### YOUR OBJECTIVE
A word-for-word copy of the whole listing is the required answer.

#### PROVIDED ENTRIES

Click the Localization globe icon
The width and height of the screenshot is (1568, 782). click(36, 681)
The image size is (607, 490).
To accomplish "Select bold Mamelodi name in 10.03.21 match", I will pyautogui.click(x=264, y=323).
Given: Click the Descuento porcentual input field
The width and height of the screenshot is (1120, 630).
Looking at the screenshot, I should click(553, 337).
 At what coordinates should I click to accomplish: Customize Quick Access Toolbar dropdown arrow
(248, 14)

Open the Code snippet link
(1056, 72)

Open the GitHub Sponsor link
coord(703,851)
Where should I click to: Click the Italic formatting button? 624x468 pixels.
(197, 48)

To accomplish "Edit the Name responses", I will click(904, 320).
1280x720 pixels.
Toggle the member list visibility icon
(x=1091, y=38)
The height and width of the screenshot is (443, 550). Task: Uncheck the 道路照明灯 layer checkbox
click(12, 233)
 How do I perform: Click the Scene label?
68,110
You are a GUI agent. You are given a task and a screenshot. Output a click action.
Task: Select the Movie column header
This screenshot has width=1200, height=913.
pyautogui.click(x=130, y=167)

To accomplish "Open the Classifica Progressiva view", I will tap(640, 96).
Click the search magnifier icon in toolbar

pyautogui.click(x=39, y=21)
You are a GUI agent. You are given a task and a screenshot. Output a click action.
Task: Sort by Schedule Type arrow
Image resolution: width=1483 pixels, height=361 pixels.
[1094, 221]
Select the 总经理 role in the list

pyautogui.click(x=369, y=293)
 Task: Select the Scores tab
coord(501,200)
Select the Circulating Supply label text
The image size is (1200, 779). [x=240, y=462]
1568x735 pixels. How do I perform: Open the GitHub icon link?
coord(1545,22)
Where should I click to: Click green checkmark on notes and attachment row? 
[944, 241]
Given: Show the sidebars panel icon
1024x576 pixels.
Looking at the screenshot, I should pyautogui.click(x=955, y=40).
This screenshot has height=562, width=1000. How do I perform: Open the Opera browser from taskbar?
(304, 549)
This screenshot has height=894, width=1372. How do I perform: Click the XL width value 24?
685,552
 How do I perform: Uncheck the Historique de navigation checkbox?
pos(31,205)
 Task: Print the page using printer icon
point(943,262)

########

### WRITTEN RESPONSE
Click the Localization globe icon
The width and height of the screenshot is (1568, 782). click(36, 681)
The image size is (607, 490).
To accomplish "Select bold Mamelodi name in 10.03.21 match", I will pyautogui.click(x=264, y=323).
Given: Click the Descuento porcentual input field
The width and height of the screenshot is (1120, 630).
Looking at the screenshot, I should click(553, 337).
 At what coordinates should I click to accomplish: Customize Quick Access Toolbar dropdown arrow
(248, 14)

Open the Code snippet link
(1056, 72)

Open the GitHub Sponsor link
coord(703,851)
Where should I click to: Click the Italic formatting button? 624x468 pixels.
(197, 48)

To accomplish "Edit the Name responses", I will click(904, 320).
1280x720 pixels.
Toggle the member list visibility icon
(x=1091, y=38)
The height and width of the screenshot is (443, 550). Task: Uncheck the 道路照明灯 layer checkbox
click(12, 233)
 How do I perform: Click the Scene label?
68,110
You are a GUI agent. You are given a task and a screenshot. Output a click action.
Task: Select the Movie column header
This screenshot has width=1200, height=913.
pyautogui.click(x=130, y=167)

To accomplish "Open the Classifica Progressiva view", I will tap(640, 96).
Click the search magnifier icon in toolbar

pyautogui.click(x=39, y=21)
You are a GUI agent. You are given a task and a screenshot. Output a click action.
Task: Sort by Schedule Type arrow
Image resolution: width=1483 pixels, height=361 pixels.
[1094, 221]
Select the 总经理 role in the list

pyautogui.click(x=369, y=293)
 Task: Select the Scores tab
coord(501,200)
Select the Circulating Supply label text
The image size is (1200, 779). [x=240, y=462]
1568x735 pixels. How do I perform: Open the GitHub icon link?
coord(1545,22)
Where should I click to: Click green checkmark on notes and attachment row? 
[944, 241]
Given: Show the sidebars panel icon
1024x576 pixels.
Looking at the screenshot, I should pyautogui.click(x=955, y=40).
This screenshot has height=562, width=1000. How do I perform: Open the Opera browser from taskbar?
(304, 549)
This screenshot has height=894, width=1372. How do I perform: Click the XL width value 24?
685,552
 How do I perform: Uncheck the Historique de navigation checkbox?
pos(31,205)
 Task: Print the page using printer icon
point(943,262)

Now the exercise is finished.